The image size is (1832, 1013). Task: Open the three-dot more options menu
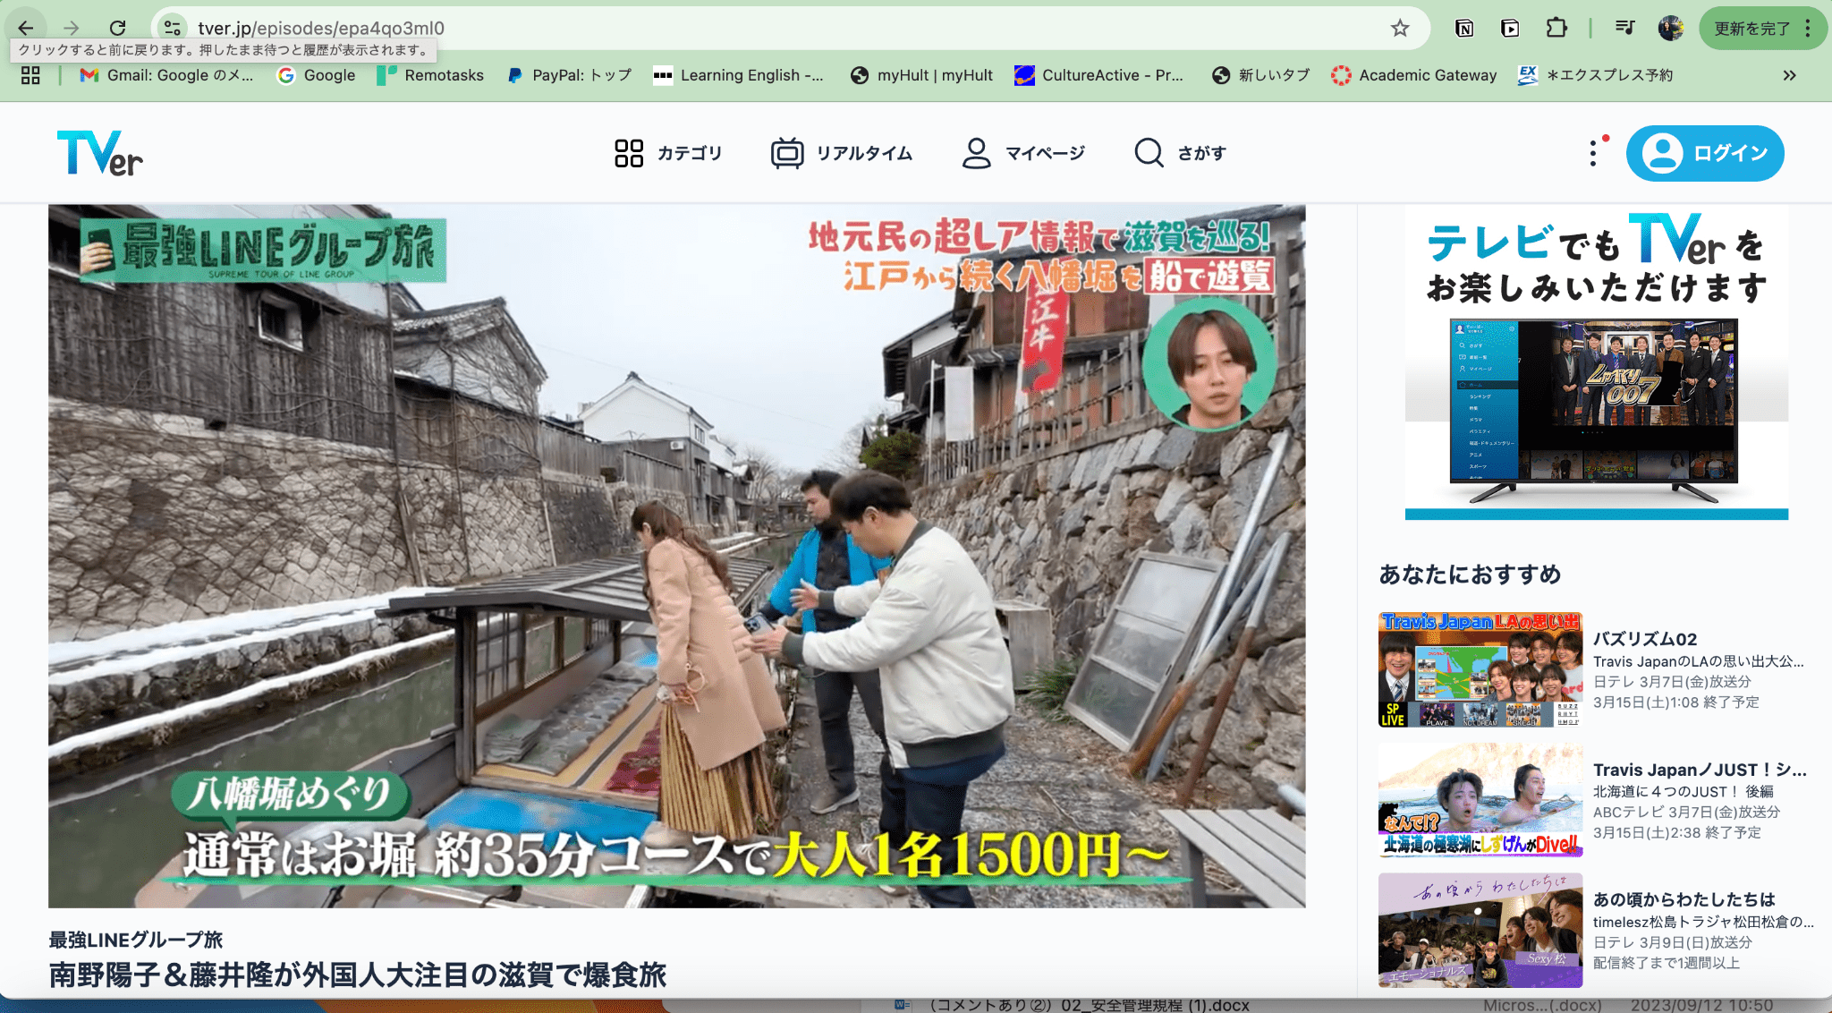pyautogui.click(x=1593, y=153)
--
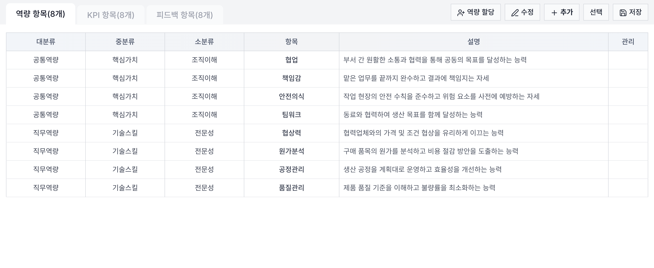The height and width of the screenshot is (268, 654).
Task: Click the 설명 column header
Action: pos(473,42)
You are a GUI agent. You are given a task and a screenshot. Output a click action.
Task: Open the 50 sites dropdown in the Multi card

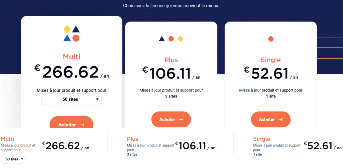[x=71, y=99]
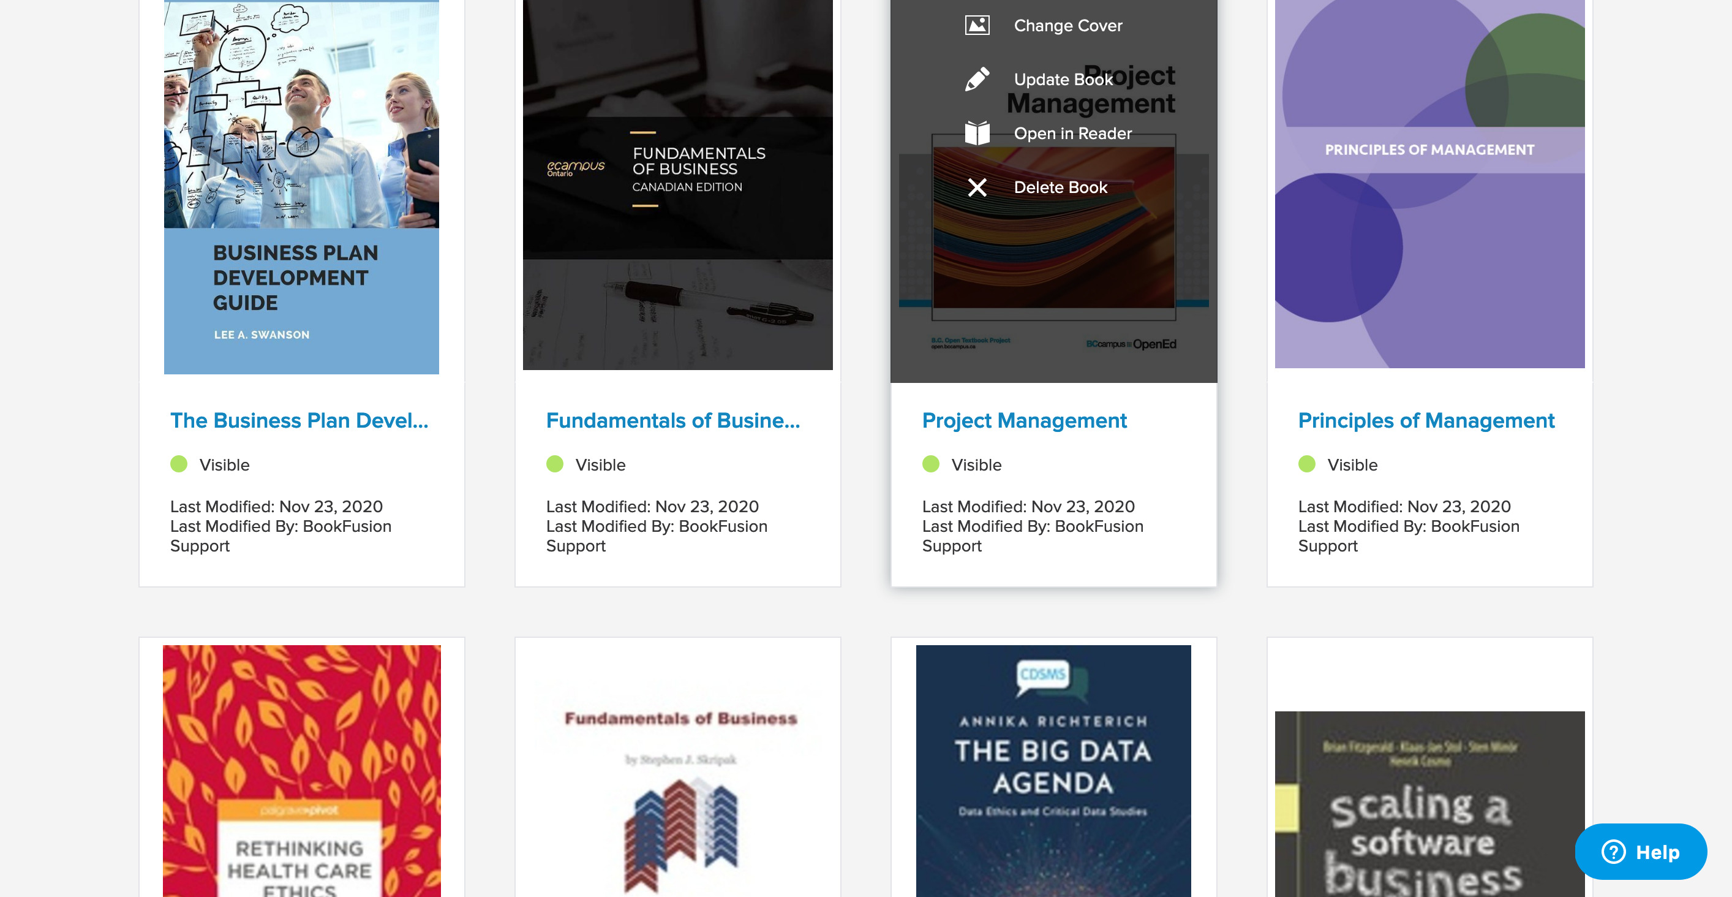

### To be done
Write out the data from the line containing "The image size" down through the line containing "pyautogui.click(x=1593, y=153)", with both of those lines included. Leave the pictures out of your answer.

### Solution
The image size is (1832, 1013). Task: Open the three-dot more options menu
pyautogui.click(x=1593, y=153)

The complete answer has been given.